• _What the exercise asks_
Copy the material starting at the line containing "Play the jelly pronunciation speaker icon" and ending at the line containing "tap(143, 85)", renaming "screenshot" to "capture" and leaving everything else unchanged.

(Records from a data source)
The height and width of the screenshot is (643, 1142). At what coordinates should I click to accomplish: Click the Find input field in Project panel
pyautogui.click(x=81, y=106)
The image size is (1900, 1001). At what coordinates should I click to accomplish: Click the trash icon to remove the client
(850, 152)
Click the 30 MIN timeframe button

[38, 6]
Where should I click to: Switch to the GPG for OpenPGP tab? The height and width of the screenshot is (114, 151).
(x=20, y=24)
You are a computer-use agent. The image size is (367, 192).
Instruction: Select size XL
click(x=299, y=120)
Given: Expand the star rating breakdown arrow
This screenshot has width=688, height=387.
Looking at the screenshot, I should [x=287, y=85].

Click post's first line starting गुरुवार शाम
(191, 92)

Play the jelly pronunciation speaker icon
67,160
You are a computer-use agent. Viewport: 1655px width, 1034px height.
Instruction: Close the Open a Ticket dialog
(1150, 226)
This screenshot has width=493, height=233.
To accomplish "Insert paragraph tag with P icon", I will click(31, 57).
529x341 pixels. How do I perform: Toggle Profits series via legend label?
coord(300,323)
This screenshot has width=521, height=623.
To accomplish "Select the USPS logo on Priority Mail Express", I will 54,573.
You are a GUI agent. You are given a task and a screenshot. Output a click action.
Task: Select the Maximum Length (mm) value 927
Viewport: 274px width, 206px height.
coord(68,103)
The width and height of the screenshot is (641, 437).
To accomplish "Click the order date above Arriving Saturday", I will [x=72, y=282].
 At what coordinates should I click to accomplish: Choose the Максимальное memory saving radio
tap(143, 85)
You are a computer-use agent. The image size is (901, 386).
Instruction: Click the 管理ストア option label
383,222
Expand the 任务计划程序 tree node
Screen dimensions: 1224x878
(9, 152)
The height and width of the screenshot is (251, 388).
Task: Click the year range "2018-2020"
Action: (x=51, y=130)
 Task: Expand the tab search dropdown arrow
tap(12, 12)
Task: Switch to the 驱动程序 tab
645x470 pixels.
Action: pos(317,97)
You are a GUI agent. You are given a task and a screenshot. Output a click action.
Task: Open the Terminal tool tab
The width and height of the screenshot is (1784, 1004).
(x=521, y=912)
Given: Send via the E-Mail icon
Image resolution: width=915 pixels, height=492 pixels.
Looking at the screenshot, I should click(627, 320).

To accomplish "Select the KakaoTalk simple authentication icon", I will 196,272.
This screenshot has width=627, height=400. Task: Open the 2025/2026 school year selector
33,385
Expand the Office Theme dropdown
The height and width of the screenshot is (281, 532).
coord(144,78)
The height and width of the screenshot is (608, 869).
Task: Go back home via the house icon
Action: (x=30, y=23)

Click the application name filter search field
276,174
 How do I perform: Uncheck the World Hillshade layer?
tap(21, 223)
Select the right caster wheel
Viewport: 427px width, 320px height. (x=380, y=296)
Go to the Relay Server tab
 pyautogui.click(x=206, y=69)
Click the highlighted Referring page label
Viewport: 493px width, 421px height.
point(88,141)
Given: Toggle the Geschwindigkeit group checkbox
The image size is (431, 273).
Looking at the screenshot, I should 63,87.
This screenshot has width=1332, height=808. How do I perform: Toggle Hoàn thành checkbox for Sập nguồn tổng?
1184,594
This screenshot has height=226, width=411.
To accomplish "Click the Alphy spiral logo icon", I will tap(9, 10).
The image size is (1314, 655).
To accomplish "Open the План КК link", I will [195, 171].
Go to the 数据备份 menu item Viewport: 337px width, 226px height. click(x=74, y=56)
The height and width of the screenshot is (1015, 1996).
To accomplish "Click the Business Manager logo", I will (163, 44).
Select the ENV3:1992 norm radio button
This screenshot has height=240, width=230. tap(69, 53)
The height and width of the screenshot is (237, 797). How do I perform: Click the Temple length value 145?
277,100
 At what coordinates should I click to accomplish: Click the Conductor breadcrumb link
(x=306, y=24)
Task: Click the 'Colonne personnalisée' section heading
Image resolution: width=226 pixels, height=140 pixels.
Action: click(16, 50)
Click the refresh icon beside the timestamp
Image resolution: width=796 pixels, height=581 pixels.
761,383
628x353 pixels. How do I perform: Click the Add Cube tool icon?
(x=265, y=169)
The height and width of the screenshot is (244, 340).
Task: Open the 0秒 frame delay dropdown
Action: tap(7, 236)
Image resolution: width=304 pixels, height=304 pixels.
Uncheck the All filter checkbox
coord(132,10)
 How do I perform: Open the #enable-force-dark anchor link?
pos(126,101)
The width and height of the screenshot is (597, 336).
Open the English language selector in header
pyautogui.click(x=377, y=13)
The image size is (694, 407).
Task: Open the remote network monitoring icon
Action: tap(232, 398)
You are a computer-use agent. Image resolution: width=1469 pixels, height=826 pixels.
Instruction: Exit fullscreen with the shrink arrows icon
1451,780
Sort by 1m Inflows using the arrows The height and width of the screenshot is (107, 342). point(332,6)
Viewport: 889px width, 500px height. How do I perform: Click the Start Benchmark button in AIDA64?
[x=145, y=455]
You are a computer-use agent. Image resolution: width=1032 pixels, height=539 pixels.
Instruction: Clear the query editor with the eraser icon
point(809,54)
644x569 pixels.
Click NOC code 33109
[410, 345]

• _Correct answer_
Play the jelly pronunciation speaker icon
67,160
You are a computer-use agent. Viewport: 1655px width, 1034px height.
Instruction: Close the Open a Ticket dialog
(1150, 226)
This capture has width=493, height=233.
To accomplish "Insert paragraph tag with P icon", I will click(31, 57).
529x341 pixels. How do I perform: Toggle Profits series via legend label?
coord(300,323)
This capture has width=521, height=623.
To accomplish "Select the USPS logo on Priority Mail Express", I will 54,573.
You are a GUI agent. You are given a task and a capture. Output a click action.
Task: Select the Maximum Length (mm) value 927
Viewport: 274px width, 206px height.
coord(68,103)
The width and height of the capture is (641, 437).
To accomplish "Click the order date above Arriving Saturday", I will [x=72, y=282].
 At what coordinates should I click to accomplish: Choose the Максимальное memory saving radio
tap(143, 85)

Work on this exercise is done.